Comparison of Simulation Softwares

Comparison of simulation softwares.

Carl Stuart.

Technology Paper Series.

Abstract

           This paper compares three simulation softwares, with the aim of selecting the best simulation software that can be used in the backpack manufacturing process. The paper commences with a brief introduction to simulation softwares. The three simulation softwares that are being compared are Arena, Simprocess and Witness 12 simulation software. The criteria that are used to identify the features to be used in the comparison are outlined. The comparisons are then made based on these features. The most suitable simulation software which also has the greatest applicability potential in the firm is then selected and recommended for use in the company.

Simulation Softwares.

Simulation software is used as an analysis and modeling tool in businesses (Kelton, 2010). The multifaceted manufacturing process is highly complex and dynamic in nature, hence the need for it to be programmed (Yuan, 2011). The simulation software is an essential component of an automated manufacturing system. Simulation packages have desirable features that enhance manufacturing simulations in accordance with the terminal objectives (Hupic, 2011). An efficiently programmed manufacturing system ensures that there is optimal productivity and cost-efficiency in the manufacturing process (Yuan, 2011). There are several simulation packages with dissimilar features; hence, it is mandatory for one to compare the software packages prior to selecting the most appropriate software for a particular function (Cedric, 2010). The most appropriate software package must facilitate the design of a simulation model that sufficiently analyses and assesses the operational strategies used in the manufacturing process (Hupic, 2011).

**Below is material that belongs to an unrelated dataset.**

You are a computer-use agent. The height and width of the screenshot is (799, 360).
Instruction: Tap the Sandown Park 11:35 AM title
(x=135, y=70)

Simulation softwares are categorized into two groups: application-oriented softwares and simulation programming languages. Simulation programming languages software utilizes a specific simulation language to write a program which is subsequently used to construct a model. Simulation programming languages softwares are more cumbersome than application-oriented softwares. Application-oriented simulation software enables the programmer to construct a model using graphic entry with minimal programming (Kelton, 2010). Three simulation packages that are normally used in manufacturing processes are analyzed in this paper. These three are: Witness, Simprocess and Arena.

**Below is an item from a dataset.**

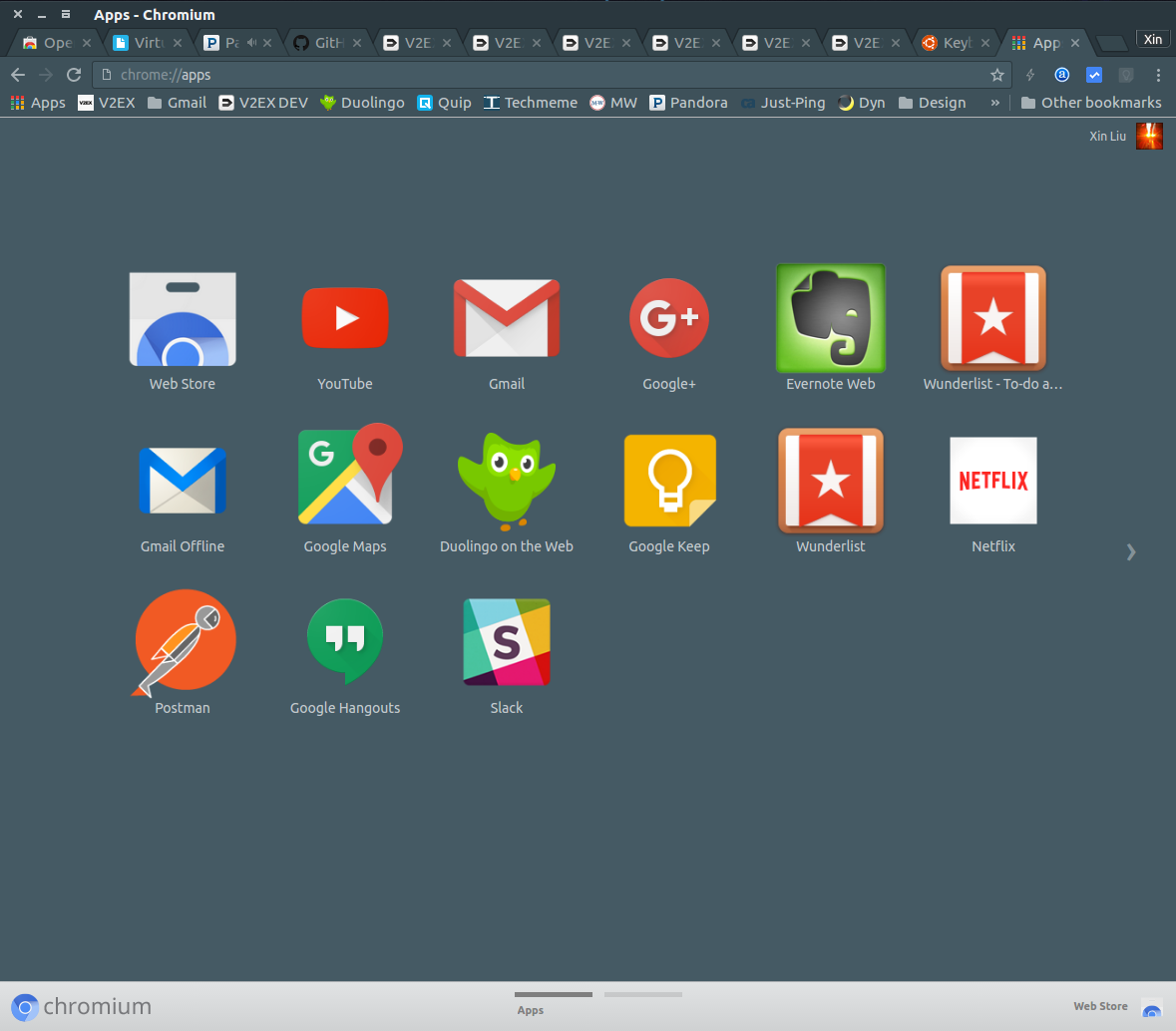Switch to the Keyboard tab with Ubuntu icon
Image resolution: width=1176 pixels, height=1031 pixels.
(955, 43)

They all share the certain common features which are outlined hereafter. All three simulation packages are application-oriented softwares. They facilitate construction of models using their integrated programming languages, GUI (graphic-user interface) interfaces and in-built tools. They have in-built error detection tools. Input data and output data analysis is done by in-built statistical tools. They all support export of outputs to Microsoft office applications (McRoberts, 2011).

Each simulation package warrants a brief description. Also, a comparison framework and a method of rating that is used in the comparison of these softwares are described.

Description of simulation packages.

1.     Arena simulation software.

This DES (discrete event simulation) package uses a simulation language and a SIMAN processor. Modules and connector lines are used in the construction of experimental models. The flow of an entity is specified by a connector line. It records statistical data and can output such data as reports. It can be integrated with VBA (Visual Basic for Applications) and other Microsoft technologies. It supports ActiveX controls and Microsoft Visio (Harlow, 2011).

2.     Witness12 simulation software.

This software has in-built professional tools and process optimization functionality which facilitates modular modeling of multifaceted complex industrial processes. It has a flexible platform for assessing manufacturing strategies, testing novel strategies and verifying change settings. Its control options supplements the various experimental modalities. It provides comprehensive reporting of data contained in the element libraries. The report can be exported to Microsoft excel. It has an in-built sustainability and costing support functionalities. It also runs smoothly in 64-bit Windows 7 operating system. The standard reprise licensing protocol facilitate excellent network roams (Percy, 2011).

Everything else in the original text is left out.